Larry Magid, When Schools Can Discipline Off-Campus Behavior, SafeKids.com.
Bullying has fundamentally changed in the digital age. Before social media, bullying ended when the school day ended. Today, however, “cyberbullying allows bullies to expand the harassment beyond school grounds and the regular school day, to a 24 hour boundless threat of harassment, thereby maximizing control, intimidation, and harm to the victim. For this reason, cyber-bullying can be far more psychologically damaging to the victim than in-school bullying alone.” John Dayton, Education Law 166-168 (Wisdom Builders Press 2012).
Parents often assume that administrators address cyberbullying which takes place outside of school or camp, while administrators often assume parents handle these off-campus challenges. Of course, administrators discipline kids for misconduct that occurs on campus, when kids are in the care of a school or camp and the administrators are responsible for kids' well-being. But what happens when cyberbullying occurs off campus? Is it an issue for administrators, parents, or police?
Courts hold that schools can discipline students for off-campus misbehavior when it clearly impacts students' on-campus experience. See id. at 167. For example, in the 1995 case Donavan v. Ritchie, the First Circuit upheld a school’s punishment of a student who created a paper “Shit List," which included names of 140 students along with crude comments about their appearances, social skills, and other attributes. 68 F.3d 14 (1st Cir. 1995). Although created off-campus, the document caused disruptions at school and administrators were right to react. Id.
Donavan’s reasoning certainly applies to digital bullying. As one article explains, “[A] group of kids could each be sitting in their own homes on a Saturday night, using their computers to . . . demean, harass, defame, or impersonate a fellow student. Come Monday, that online activity could have a very real impact on campus. Not only might fellow students have seen it prior to arriving at school, they might also access that page at school on school computers or their own mobile phones. It could have a negative impact on the victim(s) or even cause a disruption school-wide.” Magid, supra.
Courts hold that administrators have an obligation to react in these situations. “In extreme, persistent, and harmful cases of bullying and harassment, when school officials knew or should have known about the abuse, courts have recognized a duty to take reasonable actions to protect the students in their care.” See Dayton, supra.
Likewise, individual states are increasingly enacting statutes to prohibit bullying in all its forms. Many of these statutes affirmatively require school officials to protect children from digital bullying, and the statutes expose administrators to lawsuits for failing to act. Id.
While they may require action, most states don’t mandate specific consequences for kids who engage in bullying, which leaves latitude for administrators to react in a way they feel is most appropriate under the circumstances.

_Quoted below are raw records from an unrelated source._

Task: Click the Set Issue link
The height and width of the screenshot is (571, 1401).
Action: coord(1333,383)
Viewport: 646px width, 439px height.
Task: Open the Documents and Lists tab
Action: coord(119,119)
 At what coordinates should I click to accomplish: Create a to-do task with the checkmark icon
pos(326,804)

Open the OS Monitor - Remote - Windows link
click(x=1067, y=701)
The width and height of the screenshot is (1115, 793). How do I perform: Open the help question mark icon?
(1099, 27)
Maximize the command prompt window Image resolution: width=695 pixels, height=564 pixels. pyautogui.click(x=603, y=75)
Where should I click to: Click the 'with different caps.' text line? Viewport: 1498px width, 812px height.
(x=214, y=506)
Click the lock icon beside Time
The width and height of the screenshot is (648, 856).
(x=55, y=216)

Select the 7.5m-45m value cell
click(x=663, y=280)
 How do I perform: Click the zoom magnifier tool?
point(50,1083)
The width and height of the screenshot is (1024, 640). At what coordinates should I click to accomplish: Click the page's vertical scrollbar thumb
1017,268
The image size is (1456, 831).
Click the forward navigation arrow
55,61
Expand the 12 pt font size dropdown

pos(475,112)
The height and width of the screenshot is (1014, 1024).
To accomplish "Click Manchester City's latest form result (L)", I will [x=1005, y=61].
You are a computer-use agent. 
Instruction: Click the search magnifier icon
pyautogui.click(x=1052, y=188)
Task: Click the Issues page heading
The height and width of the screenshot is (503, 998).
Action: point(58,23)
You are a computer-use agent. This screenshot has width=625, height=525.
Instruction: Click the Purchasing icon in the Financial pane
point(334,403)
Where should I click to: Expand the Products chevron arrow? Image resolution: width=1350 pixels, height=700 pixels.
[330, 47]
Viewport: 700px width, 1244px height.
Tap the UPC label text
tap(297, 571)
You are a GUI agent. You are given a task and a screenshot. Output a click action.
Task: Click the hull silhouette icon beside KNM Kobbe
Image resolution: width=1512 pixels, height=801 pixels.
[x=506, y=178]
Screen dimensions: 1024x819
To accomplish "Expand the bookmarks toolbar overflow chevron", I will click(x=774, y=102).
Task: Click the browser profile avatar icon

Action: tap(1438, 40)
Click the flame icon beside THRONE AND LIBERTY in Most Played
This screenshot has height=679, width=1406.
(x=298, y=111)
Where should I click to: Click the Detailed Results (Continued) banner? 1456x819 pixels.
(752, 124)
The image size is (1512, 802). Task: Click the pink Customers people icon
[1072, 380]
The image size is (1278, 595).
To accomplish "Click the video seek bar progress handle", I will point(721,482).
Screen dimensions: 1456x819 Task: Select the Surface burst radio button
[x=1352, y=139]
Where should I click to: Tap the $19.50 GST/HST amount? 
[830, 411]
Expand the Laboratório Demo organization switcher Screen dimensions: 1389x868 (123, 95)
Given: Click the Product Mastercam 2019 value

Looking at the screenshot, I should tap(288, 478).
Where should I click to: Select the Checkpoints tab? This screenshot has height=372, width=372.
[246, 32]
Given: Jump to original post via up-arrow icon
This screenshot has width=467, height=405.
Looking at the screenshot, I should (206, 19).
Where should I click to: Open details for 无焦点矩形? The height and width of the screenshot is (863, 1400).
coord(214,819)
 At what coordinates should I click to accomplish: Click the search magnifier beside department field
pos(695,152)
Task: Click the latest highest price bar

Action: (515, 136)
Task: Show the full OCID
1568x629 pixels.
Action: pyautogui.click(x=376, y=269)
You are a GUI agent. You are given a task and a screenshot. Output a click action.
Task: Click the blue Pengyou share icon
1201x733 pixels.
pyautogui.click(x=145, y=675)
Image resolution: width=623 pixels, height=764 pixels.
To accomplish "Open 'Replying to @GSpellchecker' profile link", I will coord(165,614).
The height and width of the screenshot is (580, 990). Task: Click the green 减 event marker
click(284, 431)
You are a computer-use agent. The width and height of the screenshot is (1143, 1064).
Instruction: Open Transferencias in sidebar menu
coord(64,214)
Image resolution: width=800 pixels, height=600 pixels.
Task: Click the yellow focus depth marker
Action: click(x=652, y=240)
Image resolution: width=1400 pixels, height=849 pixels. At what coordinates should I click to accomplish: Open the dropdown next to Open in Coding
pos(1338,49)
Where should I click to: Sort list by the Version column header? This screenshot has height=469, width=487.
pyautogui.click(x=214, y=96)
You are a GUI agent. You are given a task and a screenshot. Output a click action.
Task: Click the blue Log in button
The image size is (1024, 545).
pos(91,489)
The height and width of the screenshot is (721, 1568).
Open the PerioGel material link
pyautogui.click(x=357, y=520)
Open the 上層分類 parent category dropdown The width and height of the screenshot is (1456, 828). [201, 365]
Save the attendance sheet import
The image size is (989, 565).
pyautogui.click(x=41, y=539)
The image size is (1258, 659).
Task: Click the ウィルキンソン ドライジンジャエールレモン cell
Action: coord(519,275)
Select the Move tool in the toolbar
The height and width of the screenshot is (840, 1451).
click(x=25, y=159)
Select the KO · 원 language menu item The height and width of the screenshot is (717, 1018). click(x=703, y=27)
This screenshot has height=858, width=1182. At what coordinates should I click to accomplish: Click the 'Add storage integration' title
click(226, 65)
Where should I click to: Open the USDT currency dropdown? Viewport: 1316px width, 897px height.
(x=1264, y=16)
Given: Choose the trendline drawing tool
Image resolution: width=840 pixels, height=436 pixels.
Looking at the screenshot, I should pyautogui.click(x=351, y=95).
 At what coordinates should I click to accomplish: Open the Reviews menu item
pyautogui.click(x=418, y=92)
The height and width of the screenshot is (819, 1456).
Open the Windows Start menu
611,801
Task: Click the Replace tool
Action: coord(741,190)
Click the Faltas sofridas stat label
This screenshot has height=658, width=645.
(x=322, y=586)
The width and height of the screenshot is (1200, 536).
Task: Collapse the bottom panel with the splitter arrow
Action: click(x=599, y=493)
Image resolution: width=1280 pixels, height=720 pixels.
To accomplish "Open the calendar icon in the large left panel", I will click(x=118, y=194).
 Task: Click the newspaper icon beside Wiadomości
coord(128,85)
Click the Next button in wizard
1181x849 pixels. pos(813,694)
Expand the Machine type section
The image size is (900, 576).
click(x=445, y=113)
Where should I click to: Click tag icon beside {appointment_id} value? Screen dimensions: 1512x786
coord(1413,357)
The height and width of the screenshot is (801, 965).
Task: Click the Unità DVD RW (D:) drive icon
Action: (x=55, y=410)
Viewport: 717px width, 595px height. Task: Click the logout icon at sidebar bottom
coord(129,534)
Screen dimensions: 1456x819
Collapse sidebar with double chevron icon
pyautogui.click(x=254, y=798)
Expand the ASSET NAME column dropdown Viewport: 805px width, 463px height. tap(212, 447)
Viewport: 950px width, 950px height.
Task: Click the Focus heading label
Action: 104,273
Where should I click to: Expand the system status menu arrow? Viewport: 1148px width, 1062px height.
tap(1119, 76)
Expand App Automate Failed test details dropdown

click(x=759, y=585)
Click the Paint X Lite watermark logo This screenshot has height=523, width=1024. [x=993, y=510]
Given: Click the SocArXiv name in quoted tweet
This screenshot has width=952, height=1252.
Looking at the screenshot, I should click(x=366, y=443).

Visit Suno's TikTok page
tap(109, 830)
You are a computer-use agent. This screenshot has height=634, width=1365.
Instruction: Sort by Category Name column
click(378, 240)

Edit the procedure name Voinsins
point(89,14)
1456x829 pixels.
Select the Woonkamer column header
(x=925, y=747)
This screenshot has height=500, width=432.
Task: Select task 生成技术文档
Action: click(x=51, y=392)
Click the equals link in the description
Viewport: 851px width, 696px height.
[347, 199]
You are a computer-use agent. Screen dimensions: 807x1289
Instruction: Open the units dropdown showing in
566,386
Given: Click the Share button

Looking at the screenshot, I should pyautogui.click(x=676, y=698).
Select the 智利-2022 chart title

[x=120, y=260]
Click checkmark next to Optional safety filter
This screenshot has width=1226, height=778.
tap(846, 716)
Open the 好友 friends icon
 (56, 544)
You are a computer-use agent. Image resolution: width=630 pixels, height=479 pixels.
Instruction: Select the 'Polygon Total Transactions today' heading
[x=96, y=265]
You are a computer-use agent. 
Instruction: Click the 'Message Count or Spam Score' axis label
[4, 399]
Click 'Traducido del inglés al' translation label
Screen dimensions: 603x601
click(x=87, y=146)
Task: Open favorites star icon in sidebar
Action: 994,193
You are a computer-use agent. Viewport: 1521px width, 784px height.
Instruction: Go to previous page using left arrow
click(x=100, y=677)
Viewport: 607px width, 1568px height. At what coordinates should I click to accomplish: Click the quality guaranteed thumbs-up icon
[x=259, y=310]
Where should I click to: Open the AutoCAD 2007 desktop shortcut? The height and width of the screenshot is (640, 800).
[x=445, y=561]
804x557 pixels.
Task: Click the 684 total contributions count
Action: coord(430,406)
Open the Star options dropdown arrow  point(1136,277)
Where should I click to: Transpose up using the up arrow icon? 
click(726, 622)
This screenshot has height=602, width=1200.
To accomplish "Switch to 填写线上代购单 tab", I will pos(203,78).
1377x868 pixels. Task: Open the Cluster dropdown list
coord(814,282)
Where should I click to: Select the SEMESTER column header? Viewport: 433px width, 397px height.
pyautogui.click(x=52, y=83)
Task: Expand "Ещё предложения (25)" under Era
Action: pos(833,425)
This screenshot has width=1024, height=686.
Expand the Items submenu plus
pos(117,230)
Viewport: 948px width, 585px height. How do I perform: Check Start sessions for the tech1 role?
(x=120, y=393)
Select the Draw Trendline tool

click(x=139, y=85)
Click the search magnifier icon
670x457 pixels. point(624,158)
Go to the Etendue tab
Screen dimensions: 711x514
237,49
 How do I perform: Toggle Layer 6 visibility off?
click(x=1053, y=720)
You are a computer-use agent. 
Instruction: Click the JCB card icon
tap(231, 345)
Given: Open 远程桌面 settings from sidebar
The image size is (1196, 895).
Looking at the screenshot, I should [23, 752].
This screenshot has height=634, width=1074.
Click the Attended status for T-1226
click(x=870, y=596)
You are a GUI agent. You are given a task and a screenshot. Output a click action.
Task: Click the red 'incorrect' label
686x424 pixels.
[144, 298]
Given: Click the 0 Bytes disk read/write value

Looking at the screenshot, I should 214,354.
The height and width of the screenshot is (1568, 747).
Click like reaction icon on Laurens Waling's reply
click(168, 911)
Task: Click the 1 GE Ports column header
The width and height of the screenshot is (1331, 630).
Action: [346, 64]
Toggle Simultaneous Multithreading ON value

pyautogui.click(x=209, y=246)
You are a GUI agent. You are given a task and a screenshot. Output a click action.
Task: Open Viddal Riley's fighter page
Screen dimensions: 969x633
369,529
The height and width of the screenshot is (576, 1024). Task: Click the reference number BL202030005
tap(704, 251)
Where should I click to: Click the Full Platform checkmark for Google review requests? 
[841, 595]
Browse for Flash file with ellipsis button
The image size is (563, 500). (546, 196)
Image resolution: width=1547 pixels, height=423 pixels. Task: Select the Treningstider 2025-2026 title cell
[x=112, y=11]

See stopbullying.gov/laws. Under the New York anti-bullying law, for example, schools are required “to take prompt actions reasonably calculated to end the harassment, bullying or discrimination, eliminate any hostile environment, create a more positive school culture and climate, prevent recurrence of the behavior, and ensure the safety of the student or students against whom such harassment, bullying or discrimination was directed.” stopbullying.gov/laws/new-york. Administrators can decide how to best achieve those goals based on the details of the situation.
The bottom line is that school and camp administrators can’t turn a blind eye to cyberbullying that happens off campus. They should take reasonable steps to protect victims and engage parents as partners in finding appropriate solutions.